The doors are open at a new temporary 200-bed homeless shelter in Santa Ana.

The city worked with the owner of the building and a contractor to turn the empty warehouse near Red Hill and Warner Road into a full service shelter in less than a month.

"In 28 days, we proved that you can do something like this, and now we're going to be operational tonight," Mayor Miguel Pulido said.

The shelter, dubbed "The Link," will be run by non-profit Mercy House.

People must be referred to the program and walk-ups will not be accepted, officials said.

Officials say wraparound services will be offered, with the goal of getting people into permanent housing.

"What is really unique about this shelter as opposed to others is that we're serving all-comers," said Larry Haynes, the executive director of Mercy House. "We're serving families, single adults as well as couples, which is somewhat innovative."

City leaders said the plan is to operate the shelter for two years while a permanent 600-bed facility is built. The location is still in the works.

The new facility is the result of rulings by federal court judge David Carter demanding all areas of the county do their part to help solve the homelessness crisis.

The mayor said the addition gives the city the ability to begin enforcing laws if people refuse services.

"We can work with the attorneys for homeless and say 'Look, we have a plan,' and now we can enforce the law, which means we won't be the dumping ground for Orange County or beyond," Pulido said.

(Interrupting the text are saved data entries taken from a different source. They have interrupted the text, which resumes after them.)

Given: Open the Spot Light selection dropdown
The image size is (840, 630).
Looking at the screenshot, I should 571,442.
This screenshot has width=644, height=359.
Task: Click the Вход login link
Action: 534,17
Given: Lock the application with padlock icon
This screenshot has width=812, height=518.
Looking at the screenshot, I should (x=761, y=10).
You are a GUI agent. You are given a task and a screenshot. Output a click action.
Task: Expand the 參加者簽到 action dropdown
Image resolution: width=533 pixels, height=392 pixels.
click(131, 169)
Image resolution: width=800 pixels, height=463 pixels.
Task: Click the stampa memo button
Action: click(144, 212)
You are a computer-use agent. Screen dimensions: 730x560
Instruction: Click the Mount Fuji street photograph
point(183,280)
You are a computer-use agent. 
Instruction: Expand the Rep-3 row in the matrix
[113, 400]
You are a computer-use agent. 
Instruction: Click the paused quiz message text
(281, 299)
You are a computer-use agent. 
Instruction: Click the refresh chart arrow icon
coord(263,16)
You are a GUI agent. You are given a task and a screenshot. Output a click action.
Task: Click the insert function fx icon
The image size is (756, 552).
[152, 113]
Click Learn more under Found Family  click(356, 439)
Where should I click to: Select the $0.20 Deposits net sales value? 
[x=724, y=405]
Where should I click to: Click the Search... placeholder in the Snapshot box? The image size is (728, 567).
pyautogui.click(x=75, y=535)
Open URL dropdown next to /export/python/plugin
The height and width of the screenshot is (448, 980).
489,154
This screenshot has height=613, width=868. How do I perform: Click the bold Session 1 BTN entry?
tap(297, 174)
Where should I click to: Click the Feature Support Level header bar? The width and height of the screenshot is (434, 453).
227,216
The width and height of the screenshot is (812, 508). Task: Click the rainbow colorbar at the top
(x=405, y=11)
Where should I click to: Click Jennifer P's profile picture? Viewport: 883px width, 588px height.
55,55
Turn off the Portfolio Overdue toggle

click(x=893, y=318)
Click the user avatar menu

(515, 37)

An attorney for the homeless community says enforcement needs to be strictly on a case-by-case basis.

She also says Santa Ana has taken huge steps and hopes other cities especially in south of the county follow suit.

The contractor on the project is the brother of the owners of the building. He said putting the facility where it is was an easy decision.

"There's a lot of opposition to these things, and I can't quite understand it," contractor Geoffrey Ogulnick said. "They're human beings and they need to be helped, we can't keep dumping them."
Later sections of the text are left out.